Nigerians may soon pay more for one of the most basic banking tools — the ATM card — following a proposed revision of charges across the financial system by the Central Bank of Nigeria (CBN).
In its exposure draft for the 2026 Guide to Charges, the apex bank proposed a ₦1,500 fee for the issuance and replacement of ATM debit cards, representing a 50 per cent increase from the ₦1,000 benchmark in place since 2020.
The adjustment, scheduled to take effect from May 1, 2026, signals a shift in how everyday banking costs are structured, particularly for services widely used by millions of Nigerians.
Beyond the increase, the review reflects a broader policy direction. According to the CBN, the revised charges are part of efforts to modernise the financial ecosystem, promote innovation, and expand digital transactions — especially in low-value payments where financial inclusion remains critical.
The document, signed by Rita I. Sike, Director of the Financial Policy and Regulation Department, introduces a more flexible pricing framework. While standard debit and credit cards will attract a fixed ₦1,500 fee, premium cards will be subject to negotiable pricing, creating a new dynamic between banks and customers.
This marks a departure from the 2020 guideline, which standardised ATM card fees at ₦1,000 across all categories, covering issuance, replacement, and renewal.
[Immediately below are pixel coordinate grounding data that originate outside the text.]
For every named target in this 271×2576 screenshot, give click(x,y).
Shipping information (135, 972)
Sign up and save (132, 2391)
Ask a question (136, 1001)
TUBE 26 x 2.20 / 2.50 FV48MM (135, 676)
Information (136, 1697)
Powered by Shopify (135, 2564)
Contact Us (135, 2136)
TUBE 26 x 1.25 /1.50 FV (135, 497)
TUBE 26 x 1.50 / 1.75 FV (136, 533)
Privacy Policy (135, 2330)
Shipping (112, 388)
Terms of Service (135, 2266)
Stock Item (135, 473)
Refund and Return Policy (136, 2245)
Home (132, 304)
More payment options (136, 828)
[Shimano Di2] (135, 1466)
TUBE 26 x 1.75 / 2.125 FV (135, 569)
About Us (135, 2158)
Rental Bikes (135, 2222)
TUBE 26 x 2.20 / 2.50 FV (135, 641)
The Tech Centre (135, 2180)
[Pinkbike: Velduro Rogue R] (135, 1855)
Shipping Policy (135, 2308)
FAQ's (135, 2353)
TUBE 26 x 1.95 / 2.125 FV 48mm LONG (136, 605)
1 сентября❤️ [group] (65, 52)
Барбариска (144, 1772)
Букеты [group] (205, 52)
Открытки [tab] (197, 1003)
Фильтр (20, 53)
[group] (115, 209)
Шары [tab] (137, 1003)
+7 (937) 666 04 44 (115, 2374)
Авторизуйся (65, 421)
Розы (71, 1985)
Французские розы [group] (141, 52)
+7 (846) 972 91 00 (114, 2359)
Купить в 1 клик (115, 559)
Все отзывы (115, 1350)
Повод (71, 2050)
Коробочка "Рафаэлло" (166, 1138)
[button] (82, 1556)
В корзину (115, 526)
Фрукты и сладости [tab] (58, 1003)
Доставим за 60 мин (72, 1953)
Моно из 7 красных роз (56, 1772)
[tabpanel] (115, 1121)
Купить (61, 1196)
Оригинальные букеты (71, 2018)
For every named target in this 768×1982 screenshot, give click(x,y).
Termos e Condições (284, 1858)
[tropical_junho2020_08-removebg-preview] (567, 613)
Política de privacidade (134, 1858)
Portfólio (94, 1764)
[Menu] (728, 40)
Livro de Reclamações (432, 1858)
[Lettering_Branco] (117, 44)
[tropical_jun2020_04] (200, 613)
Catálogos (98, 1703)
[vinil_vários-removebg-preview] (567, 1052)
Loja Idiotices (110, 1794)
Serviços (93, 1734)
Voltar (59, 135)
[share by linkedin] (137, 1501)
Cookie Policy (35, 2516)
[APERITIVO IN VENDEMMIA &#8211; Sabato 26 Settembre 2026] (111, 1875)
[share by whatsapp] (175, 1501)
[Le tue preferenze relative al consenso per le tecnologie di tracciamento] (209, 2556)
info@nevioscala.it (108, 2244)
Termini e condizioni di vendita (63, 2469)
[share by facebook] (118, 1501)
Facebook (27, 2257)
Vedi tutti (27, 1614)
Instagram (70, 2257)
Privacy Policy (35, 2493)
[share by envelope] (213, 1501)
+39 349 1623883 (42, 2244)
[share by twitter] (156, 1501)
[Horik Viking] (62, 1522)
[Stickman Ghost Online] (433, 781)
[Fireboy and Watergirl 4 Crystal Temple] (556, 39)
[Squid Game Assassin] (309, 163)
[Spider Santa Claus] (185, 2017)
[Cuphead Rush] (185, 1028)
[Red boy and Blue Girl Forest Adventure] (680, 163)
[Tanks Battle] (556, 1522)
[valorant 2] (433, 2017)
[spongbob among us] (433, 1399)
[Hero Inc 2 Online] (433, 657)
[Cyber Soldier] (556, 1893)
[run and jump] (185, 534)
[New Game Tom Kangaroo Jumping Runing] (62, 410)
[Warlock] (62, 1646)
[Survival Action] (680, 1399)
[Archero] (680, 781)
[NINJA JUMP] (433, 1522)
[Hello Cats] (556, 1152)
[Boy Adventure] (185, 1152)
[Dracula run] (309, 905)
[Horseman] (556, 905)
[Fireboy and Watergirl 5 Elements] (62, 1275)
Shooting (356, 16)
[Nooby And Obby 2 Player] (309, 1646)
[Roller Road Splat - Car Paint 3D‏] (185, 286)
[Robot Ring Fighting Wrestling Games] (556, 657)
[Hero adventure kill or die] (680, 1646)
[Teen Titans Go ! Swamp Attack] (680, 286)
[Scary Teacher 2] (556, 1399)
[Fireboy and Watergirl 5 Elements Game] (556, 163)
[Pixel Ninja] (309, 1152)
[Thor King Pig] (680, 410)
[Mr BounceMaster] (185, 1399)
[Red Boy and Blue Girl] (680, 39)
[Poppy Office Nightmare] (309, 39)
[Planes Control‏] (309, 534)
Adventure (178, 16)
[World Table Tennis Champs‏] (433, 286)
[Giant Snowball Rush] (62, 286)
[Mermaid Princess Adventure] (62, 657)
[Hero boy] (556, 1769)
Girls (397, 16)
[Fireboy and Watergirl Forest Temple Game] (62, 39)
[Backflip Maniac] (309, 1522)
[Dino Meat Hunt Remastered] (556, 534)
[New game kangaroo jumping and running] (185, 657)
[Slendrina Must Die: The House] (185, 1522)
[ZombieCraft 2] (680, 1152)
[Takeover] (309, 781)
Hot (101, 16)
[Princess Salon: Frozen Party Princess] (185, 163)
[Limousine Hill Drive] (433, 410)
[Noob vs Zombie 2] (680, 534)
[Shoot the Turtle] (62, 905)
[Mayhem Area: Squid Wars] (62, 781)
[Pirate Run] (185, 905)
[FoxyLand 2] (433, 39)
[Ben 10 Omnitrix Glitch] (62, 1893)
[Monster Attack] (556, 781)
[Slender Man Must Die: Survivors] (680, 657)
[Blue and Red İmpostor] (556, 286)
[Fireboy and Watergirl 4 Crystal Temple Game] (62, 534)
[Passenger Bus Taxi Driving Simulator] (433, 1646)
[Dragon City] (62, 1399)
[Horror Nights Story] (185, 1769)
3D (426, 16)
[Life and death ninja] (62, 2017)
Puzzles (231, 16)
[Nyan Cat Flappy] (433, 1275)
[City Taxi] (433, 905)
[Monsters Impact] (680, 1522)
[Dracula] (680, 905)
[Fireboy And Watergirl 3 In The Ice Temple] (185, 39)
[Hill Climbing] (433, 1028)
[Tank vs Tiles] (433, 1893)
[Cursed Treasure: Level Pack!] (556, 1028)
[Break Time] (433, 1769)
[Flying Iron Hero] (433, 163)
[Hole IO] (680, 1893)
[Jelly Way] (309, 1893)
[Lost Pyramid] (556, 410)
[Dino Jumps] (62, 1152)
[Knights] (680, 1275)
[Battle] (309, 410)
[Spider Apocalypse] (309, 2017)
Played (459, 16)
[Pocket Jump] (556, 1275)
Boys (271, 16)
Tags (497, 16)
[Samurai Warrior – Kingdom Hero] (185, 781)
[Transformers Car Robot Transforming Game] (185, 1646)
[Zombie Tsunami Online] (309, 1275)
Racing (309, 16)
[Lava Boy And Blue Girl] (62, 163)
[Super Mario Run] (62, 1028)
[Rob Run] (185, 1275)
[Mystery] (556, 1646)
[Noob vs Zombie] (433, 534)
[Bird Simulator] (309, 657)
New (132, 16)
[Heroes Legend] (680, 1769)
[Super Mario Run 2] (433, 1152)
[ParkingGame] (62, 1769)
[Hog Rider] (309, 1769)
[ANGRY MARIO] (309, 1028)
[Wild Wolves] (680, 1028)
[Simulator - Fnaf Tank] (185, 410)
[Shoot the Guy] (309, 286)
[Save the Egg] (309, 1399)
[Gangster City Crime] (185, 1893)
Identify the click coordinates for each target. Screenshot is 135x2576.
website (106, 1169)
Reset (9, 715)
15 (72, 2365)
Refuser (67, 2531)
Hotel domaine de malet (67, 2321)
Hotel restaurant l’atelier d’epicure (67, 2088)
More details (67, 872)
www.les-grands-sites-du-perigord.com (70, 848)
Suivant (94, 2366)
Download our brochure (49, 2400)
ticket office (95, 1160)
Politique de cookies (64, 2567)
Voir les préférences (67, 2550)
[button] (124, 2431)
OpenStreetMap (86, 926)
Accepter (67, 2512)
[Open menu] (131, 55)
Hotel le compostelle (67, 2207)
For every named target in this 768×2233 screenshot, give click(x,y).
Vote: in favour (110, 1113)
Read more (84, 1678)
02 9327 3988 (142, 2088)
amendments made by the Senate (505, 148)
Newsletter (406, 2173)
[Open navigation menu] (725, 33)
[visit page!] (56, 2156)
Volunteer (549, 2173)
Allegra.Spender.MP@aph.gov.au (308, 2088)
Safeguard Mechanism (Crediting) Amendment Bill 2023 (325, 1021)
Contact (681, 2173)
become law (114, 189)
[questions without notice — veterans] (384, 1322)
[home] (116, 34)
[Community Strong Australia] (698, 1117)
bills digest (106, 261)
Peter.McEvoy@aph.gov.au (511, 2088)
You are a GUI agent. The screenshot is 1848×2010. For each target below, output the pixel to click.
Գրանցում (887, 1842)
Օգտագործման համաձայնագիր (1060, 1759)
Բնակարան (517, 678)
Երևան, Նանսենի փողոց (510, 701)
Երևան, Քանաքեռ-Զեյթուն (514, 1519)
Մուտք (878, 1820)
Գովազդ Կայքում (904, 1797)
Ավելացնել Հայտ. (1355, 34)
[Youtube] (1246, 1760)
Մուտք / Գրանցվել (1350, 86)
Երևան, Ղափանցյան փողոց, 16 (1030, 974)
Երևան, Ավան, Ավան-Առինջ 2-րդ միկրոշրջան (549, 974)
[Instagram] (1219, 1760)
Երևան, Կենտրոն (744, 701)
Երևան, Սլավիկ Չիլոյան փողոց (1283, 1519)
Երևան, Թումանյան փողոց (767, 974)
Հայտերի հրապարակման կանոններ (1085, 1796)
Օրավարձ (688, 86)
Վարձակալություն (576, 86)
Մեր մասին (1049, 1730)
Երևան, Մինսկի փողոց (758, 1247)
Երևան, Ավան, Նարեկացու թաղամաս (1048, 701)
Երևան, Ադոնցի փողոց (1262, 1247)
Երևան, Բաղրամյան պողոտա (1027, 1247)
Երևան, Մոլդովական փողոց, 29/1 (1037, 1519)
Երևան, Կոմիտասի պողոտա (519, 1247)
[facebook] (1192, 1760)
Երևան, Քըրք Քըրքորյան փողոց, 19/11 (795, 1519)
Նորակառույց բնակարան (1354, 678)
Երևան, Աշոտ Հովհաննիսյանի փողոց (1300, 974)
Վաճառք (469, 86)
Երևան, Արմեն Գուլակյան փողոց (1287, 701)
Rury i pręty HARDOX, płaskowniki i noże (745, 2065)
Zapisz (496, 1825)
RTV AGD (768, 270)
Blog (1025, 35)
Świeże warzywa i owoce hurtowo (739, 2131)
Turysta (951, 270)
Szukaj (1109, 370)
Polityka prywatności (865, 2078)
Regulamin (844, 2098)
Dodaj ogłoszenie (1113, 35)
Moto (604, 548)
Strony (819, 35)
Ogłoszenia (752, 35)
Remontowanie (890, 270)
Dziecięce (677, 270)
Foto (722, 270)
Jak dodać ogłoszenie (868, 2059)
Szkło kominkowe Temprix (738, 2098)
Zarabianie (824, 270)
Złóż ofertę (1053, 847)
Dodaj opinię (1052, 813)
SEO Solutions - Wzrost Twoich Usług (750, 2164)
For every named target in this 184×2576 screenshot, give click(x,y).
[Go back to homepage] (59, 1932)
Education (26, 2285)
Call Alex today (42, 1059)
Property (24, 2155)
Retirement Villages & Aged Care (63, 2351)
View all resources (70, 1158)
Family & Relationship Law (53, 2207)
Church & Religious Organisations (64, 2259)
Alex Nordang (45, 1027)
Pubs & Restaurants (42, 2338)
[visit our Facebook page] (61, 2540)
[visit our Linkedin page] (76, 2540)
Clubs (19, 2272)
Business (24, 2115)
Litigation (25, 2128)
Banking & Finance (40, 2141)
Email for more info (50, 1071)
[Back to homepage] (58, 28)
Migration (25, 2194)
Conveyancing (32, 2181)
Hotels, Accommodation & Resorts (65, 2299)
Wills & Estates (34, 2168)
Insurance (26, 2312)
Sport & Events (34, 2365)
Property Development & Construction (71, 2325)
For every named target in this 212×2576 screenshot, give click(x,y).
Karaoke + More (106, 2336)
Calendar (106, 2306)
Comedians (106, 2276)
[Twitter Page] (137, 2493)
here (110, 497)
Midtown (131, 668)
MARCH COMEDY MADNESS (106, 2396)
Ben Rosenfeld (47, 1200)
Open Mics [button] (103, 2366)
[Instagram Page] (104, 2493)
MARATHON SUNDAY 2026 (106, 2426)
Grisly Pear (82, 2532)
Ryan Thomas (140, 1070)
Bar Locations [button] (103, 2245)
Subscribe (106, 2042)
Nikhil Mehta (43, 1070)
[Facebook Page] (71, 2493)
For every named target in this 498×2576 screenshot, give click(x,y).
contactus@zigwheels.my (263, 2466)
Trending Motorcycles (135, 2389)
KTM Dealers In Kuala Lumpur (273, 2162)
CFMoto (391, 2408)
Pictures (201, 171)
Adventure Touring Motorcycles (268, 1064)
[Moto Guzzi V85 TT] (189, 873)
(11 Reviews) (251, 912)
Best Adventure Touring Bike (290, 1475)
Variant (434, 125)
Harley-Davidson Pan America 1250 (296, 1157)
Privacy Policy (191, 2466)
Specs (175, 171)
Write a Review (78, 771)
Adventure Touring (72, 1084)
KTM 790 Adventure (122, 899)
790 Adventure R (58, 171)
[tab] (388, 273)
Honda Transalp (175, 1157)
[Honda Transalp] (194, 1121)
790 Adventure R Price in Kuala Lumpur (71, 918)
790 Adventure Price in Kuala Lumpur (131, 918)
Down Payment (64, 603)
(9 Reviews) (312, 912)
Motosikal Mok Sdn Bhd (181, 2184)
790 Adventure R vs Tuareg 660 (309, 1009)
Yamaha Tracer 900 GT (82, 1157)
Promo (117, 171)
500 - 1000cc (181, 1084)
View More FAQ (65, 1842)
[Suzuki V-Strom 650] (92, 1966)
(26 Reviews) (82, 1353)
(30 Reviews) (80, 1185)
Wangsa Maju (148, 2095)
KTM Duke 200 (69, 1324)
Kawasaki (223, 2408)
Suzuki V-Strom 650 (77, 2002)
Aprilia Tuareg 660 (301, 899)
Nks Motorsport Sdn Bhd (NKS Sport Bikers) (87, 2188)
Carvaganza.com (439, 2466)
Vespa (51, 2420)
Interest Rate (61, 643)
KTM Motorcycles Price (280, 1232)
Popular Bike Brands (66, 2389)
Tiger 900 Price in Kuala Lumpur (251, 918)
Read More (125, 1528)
The draft also strengthens consumer protection measures. Financial institutions will be required to clearly inform customers when charges are negotiable and ensure that fee agreements are reached transparently. All charges must remain within defined regulatory limits, reinforcing accountability.
In addition, the CBN clarified its position on low-balance accounts. Customers will not be charged beyond available funds; instead, pending charges will be deferred until sufficient balance exists, and such deferred fees will not attract interest.
The proposed framework applies broadly across the financial sector, including commercial banks, merchant banks, microfinance institutions, mobile money operators, and mortgage banks under the CBN’s regulatory oversight.
For the regulator, the objective is to create a more transparent, structured, and competitive financial system that reflects evolving realities — particularly the growth of digital banking and emerging financial service providers.
However, for many Nigerians, the immediate concern is the impact on daily costs. Amid rising living expenses, even a modest increase in ATM card fees could be significant, especially for customers who frequently replace or renew their cards.
The CBN has opened the draft for public input, inviting stakeholders to submit feedback before May 8, 2026.
If adopted, the new guide will replace the 2020 framework and redefine banking charges in Nigeria. For now, the proposal remains under review — but it has already sparked renewed debate over the cost of banking services in the country.